## What you will do
Render the records from their start through the line containing "[x=154, y=396]", inclusive, as a JSON list of strings with one string per line and blank lines omitted. Leave the pictures out of your answer.

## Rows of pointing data
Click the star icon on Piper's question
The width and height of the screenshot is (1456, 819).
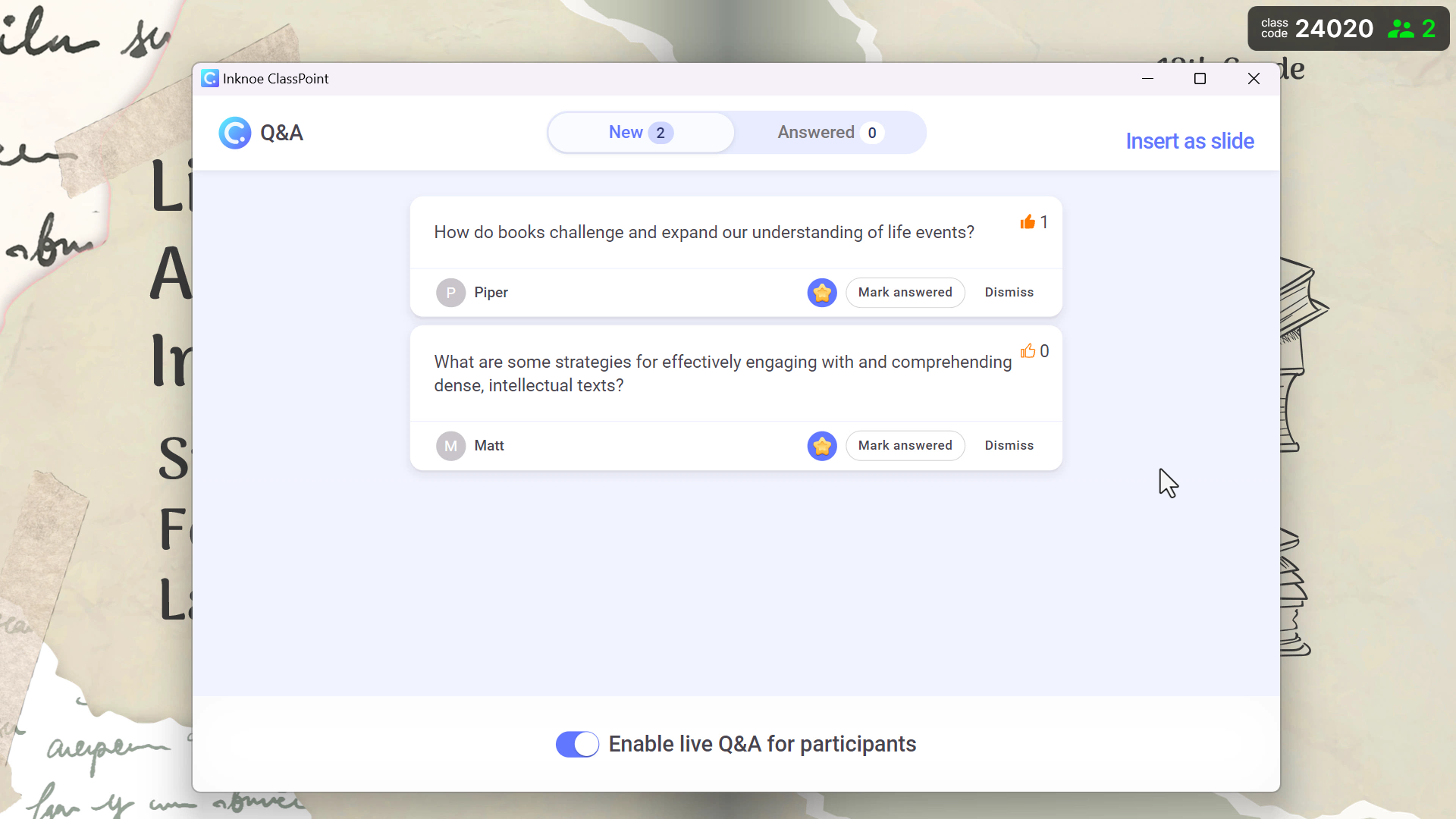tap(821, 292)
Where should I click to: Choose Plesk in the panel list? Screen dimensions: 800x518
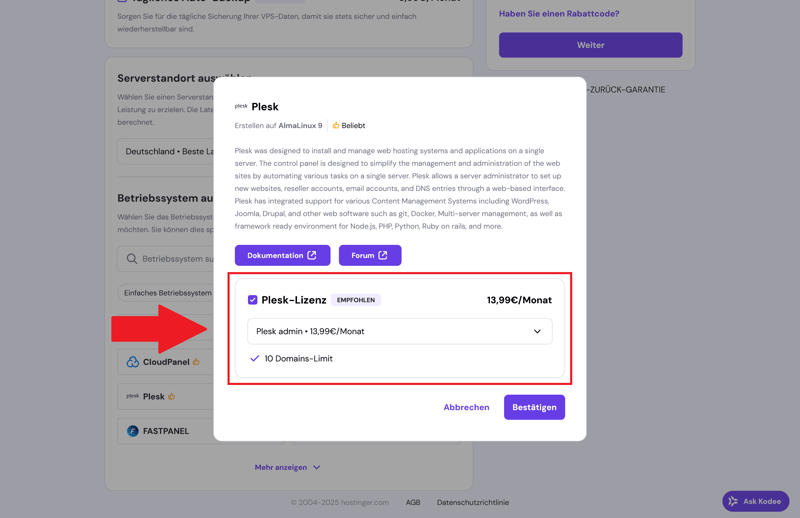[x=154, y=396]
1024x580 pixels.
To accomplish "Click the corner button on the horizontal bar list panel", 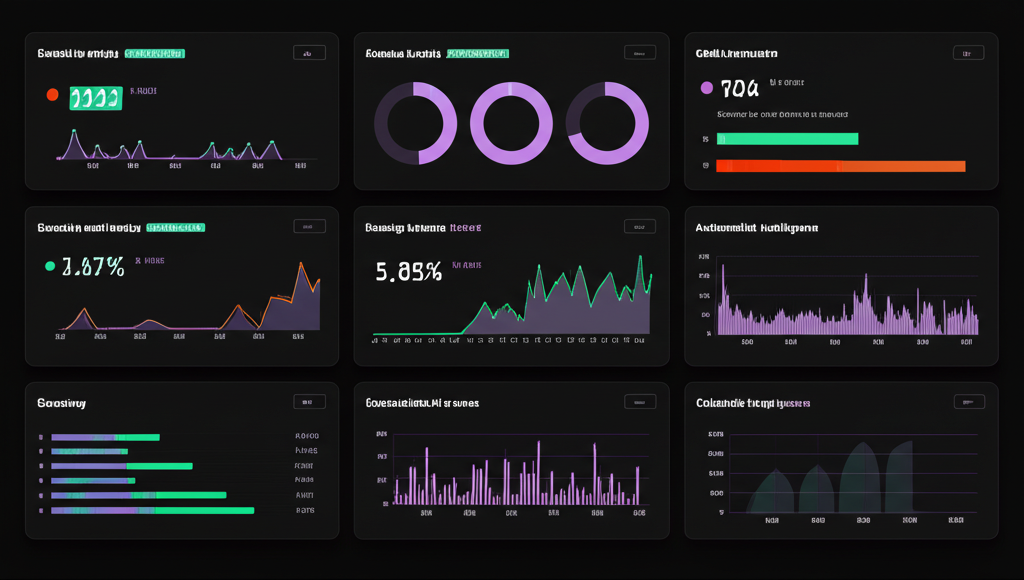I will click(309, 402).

## Reply
[
  "Click the star icon on Piper's question",
  "The width and height of the screenshot is (1456, 819).",
  "tap(821, 292)",
  "Where should I click to: Choose Plesk in the panel list? Screen dimensions: 800x518",
  "[x=154, y=396]"
]